I work at a small business. Despite computer software being about the literal opposite of our business (plants), the founder built an entire suite of interconnected tools that runs off MS BASIC for Xenix, on a single HP machine running SCO OpenServer. The machine has so many customizations, self-scheduling cron/at jobs, odd nooks for files, weird tweaked programs, and special conventions that if a server with a dedicated hostname qualifies as a pet (as opposed to cattle), I'd be THIS THING'S pet.
The system handled EVERYTHING. Accounting, payroll, pesticide management, inventory, attendance, business contacts, shipping label printing... all out of a bunch of terminal menus (which are actually text files with control codes that get `cat`ed out).
But by God, the most horrifying part of it all are those BASIC files. They're IMPENETRABLE.
Firstly, I don't believe this version of BASIC supports named functions or subroutines. At all. But that's fine. MS BASIC being what it is, the interpreter only can deal with a certain number of characters per logical line, and that includes data definitions.
This version of BASIC (like so many others) includes its own serialization format and record/file access scheme. You declare the layout of the data file you want, open that file, and BASIC will handle (most of) the rest.

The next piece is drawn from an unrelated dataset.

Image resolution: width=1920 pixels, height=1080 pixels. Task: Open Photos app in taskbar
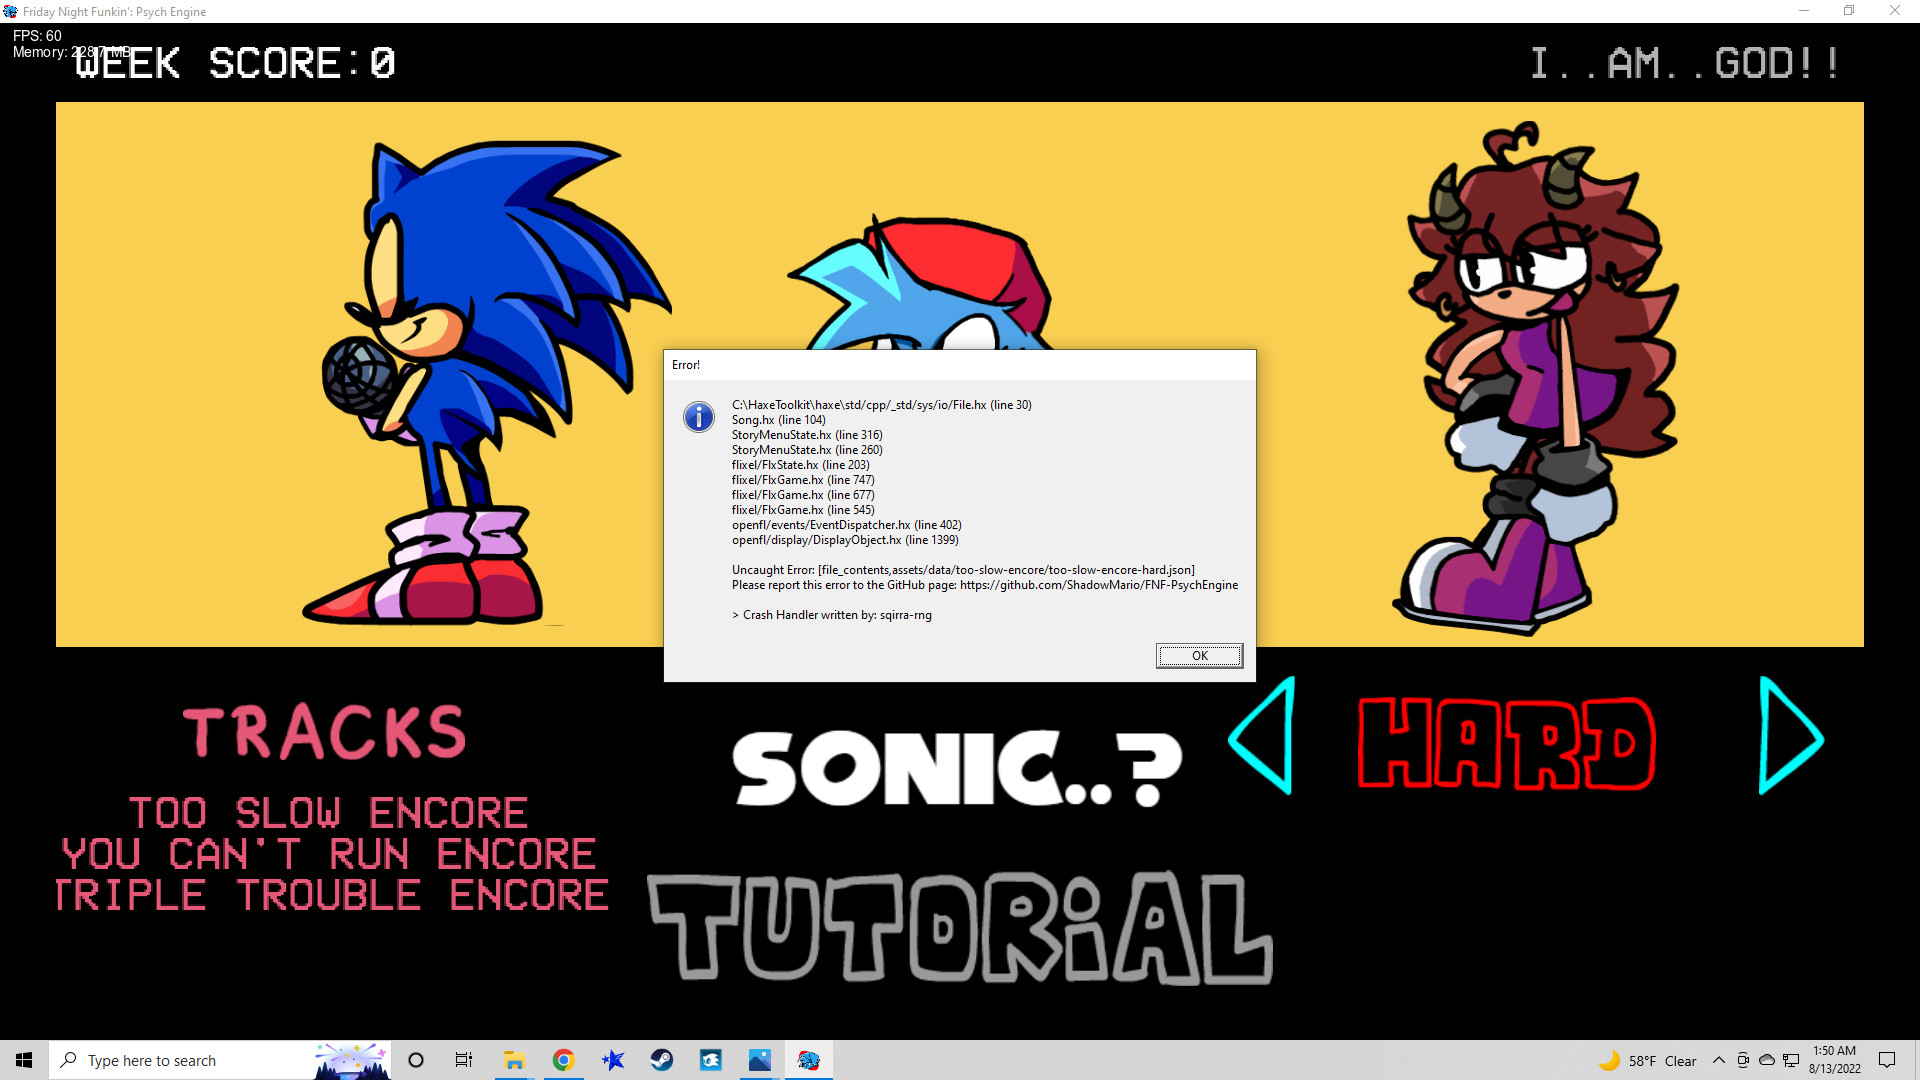tap(759, 1060)
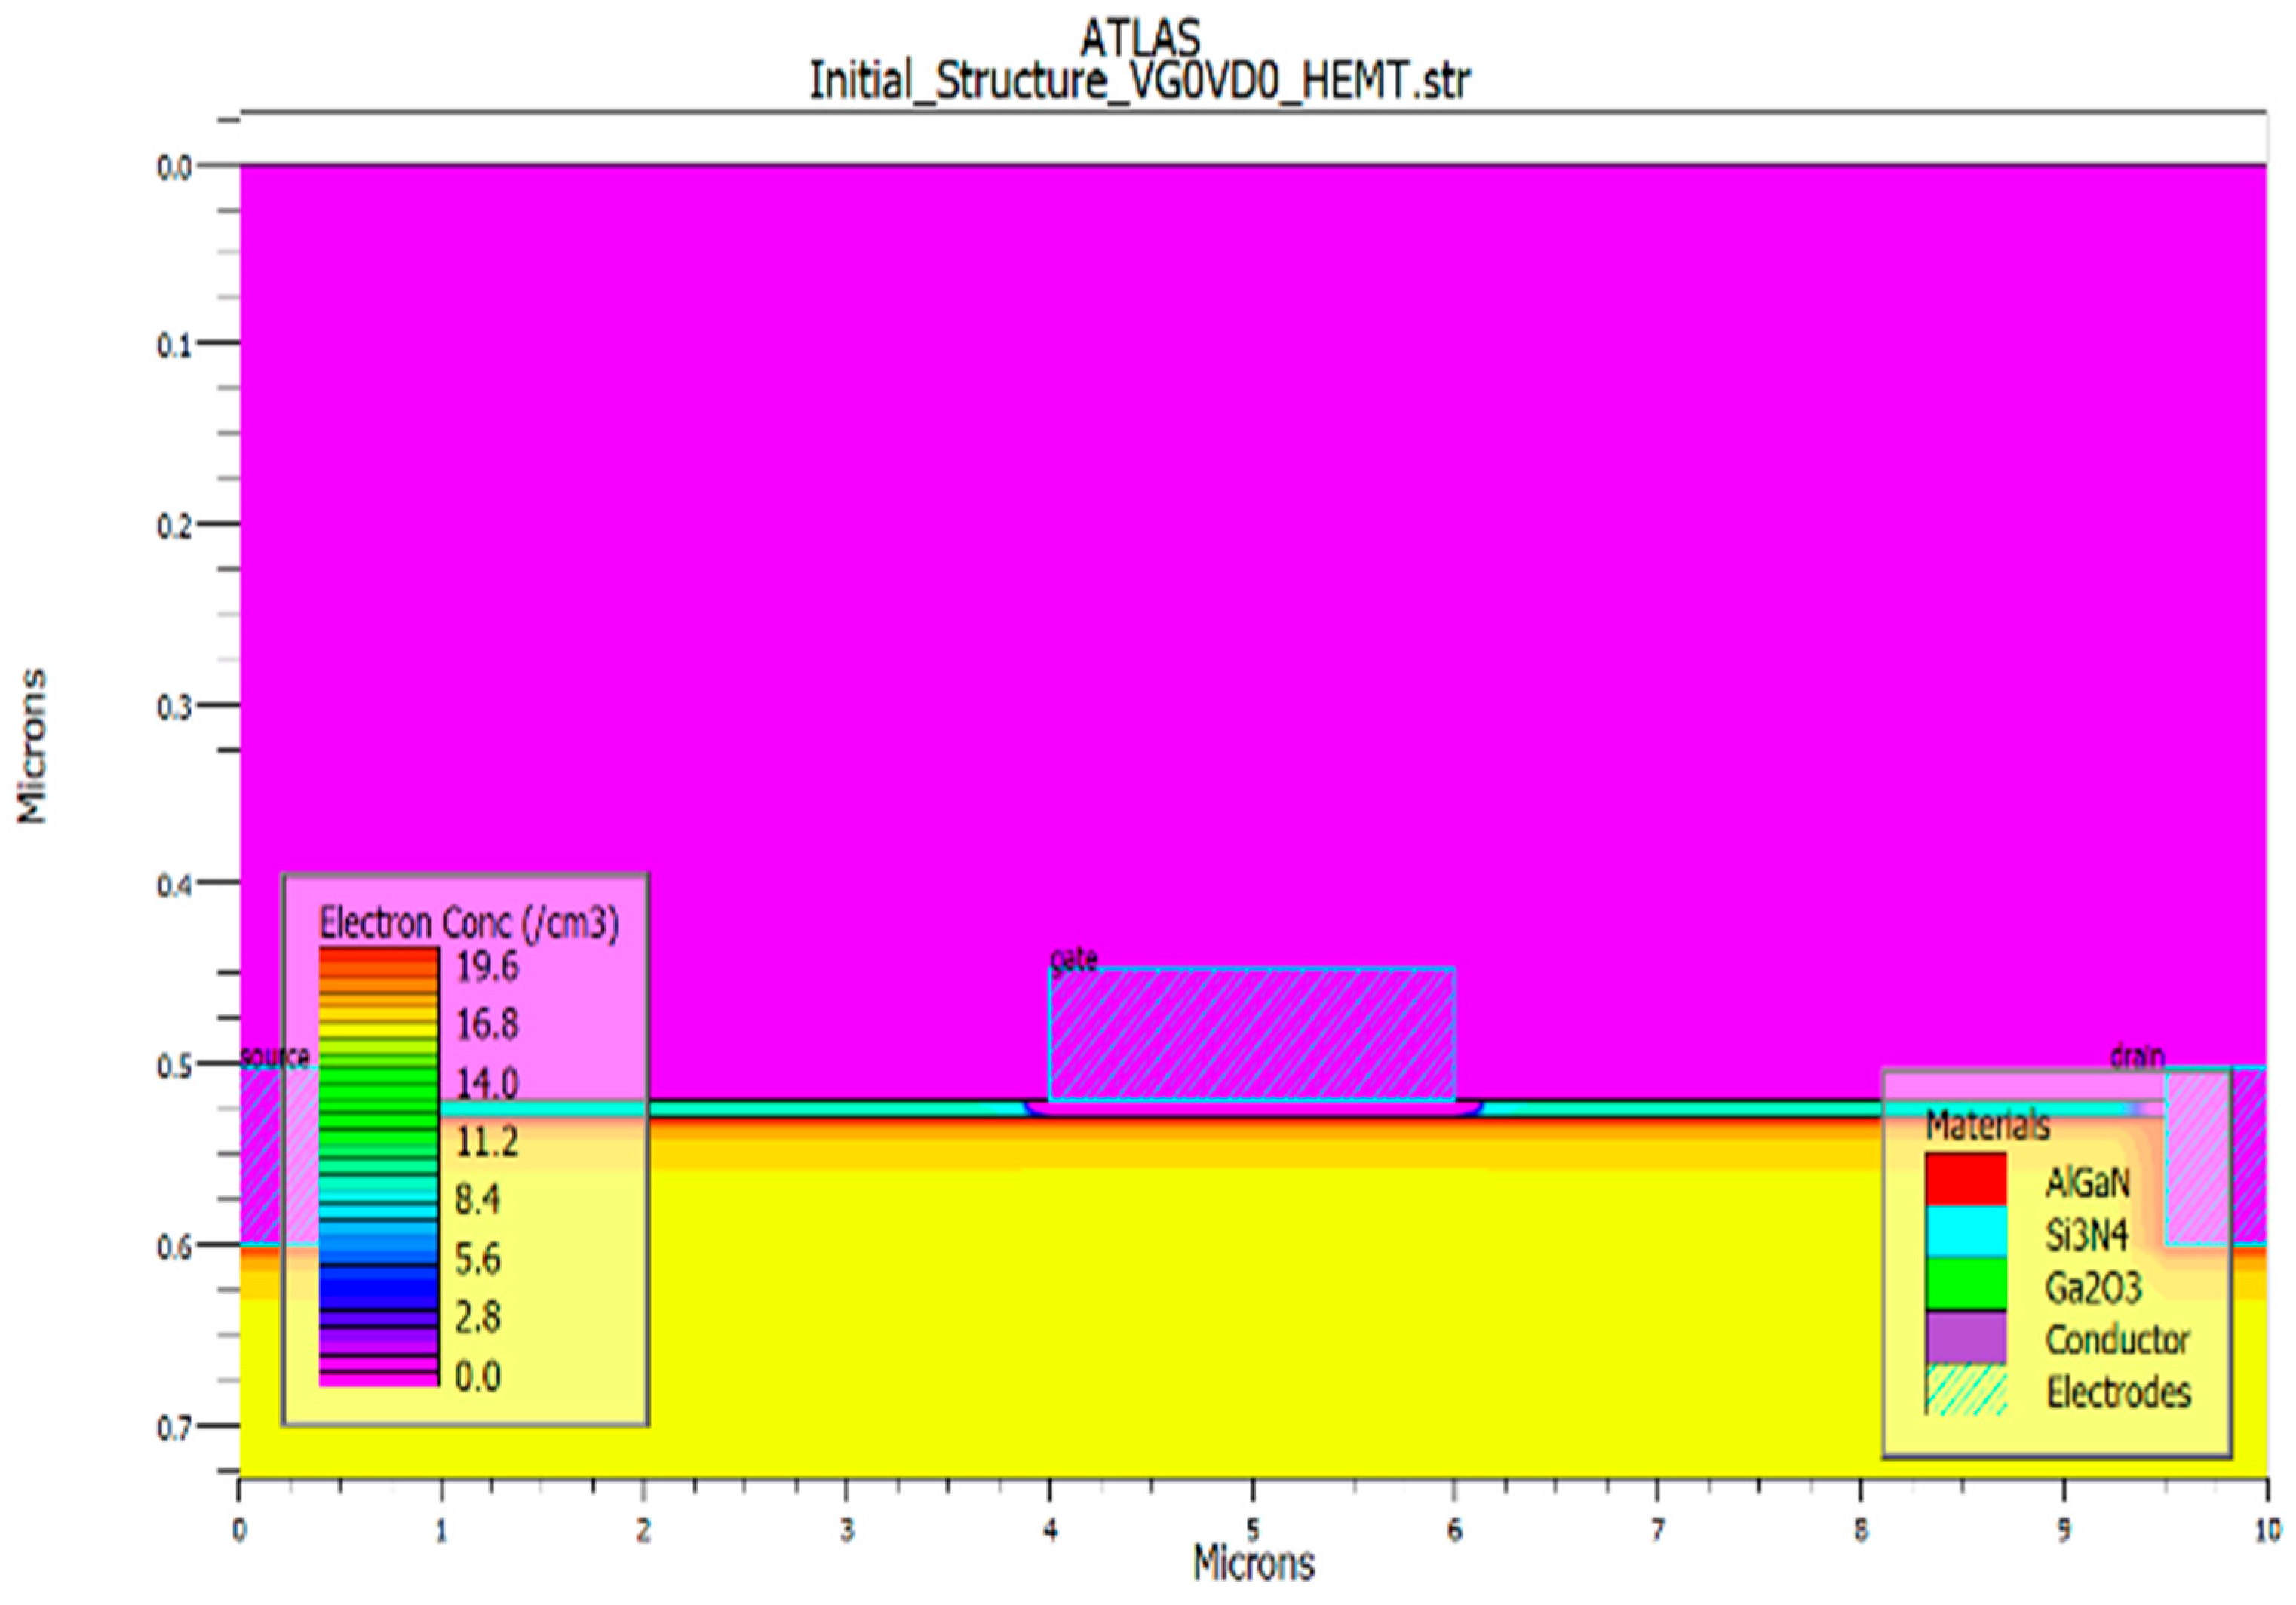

So when the founder started hitting the internal line limit while defining the data file's fields, he would cut the names of the fields down to fit more on that one line. Over time `30 AS EMPLOYEENAME` became `30ASEMPLNAME`, which became `30ASEMNAME` which became `30ASAF(1)`.
Every cent we transact, and every employee's timecards still flow through this old system, some even using bona fide Wyse terminals. To reiterate, this man was, first and foremost, a farmer. His contraption is terrifying, but commands immense respect. It's lasted 30-some years with continuous tweaking and refining, and we still have yet to replicate even half of its functionality. (Though there are other organizational issues that are making that difficult.)
On a personal note, aside from the calcified codebase and occasional spelling errors, it's a stellar business application. It's fast, mostly coherent, and keyboard-driven in such a way that experienced employees can navigate it faster than the terminal can refresh. We've been working for years to replace it, but at the same time, there's a lot our newfangled Angular+PHP+MySQL replacement could learn from it.